While section 20D does not apply to tenants of any commercial parts in mixed-use buildings, they benefit indirectly as any alternative funding secured by the landlord must be applied to the service charge for the relevant building as a whole.
Privilege and other considerations
The landlord must share certain information with its tenants to evidence compliance with its duties under section 20D. The draft guidance states this will include a summary with details of the landlord’s pursuits, which should be updated at least annually. A failure to provide such information avoids the tenant’s legal obligation to pay towards the service charge for remediation of the defect.
This may include disclosure of privileged legal advice or other commercially sensitive information, such as insurance and construction contracts. A landlord may be uncomfortable providing this information without duties of confidentiality on the recipient, which is currently missing from the draft guidance.
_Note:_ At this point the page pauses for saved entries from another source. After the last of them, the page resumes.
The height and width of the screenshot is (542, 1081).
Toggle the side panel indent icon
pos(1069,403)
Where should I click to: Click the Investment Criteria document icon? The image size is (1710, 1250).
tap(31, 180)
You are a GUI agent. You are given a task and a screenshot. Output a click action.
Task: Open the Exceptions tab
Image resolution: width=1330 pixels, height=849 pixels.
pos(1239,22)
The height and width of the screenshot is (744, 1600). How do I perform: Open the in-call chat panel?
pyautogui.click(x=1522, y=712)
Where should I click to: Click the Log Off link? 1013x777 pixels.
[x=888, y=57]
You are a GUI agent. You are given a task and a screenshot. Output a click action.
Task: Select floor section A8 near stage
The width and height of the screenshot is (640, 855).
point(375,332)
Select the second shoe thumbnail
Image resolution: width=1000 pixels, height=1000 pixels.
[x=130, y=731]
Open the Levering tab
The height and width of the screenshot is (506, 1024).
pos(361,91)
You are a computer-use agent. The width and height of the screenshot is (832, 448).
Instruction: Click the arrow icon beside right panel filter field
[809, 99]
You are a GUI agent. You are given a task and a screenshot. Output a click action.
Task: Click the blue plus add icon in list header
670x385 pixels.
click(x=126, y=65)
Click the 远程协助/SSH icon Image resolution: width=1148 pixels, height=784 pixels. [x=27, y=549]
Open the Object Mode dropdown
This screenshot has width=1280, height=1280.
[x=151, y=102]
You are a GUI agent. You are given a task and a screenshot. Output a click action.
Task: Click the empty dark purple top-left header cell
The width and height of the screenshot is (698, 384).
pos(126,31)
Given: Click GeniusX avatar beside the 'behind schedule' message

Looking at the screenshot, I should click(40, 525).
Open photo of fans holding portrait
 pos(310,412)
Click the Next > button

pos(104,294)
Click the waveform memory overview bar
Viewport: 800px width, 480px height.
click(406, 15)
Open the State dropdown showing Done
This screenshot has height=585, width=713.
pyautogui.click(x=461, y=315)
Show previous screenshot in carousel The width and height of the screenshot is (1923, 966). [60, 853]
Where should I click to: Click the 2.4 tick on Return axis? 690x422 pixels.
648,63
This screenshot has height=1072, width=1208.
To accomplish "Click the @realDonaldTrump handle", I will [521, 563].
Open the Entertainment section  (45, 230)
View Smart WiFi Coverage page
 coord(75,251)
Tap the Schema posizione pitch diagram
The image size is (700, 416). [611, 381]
The draft guidance does provide that the information-sharing duties do not override rights to legal professional privilege, but tenants can apply to the First-tier Tribunal if they feel that landlords have claimed privilege unreasonably. This area may prove ripe for satellite disputes between the parties without further clarification in the guidance.
The costs of the landlord’s investigations and any litigation or associated action (including mediation) may be largely irrecoverable from tenants, leaving landlords with a substantial bill. That is the case regardless of whether the current landlord was responsible for the relevant defect or not. For example, the government’s impact assessment dated 2 February 2023 was published with the recent consultation and it highlighted a case study where expenses to pursue a claim against a third party were over £125,000, only 18% of which would be recoverable from leaseholders. This left the landlord with a legal bill exceeding £102,000. No information was given on the percentage of recovery of legal expenses from the third party.
A clearer picture will emerge once the final guidance is published, but it is evident that practitioners must be prepared for what is to come. It is a brave new world for service charge disputes.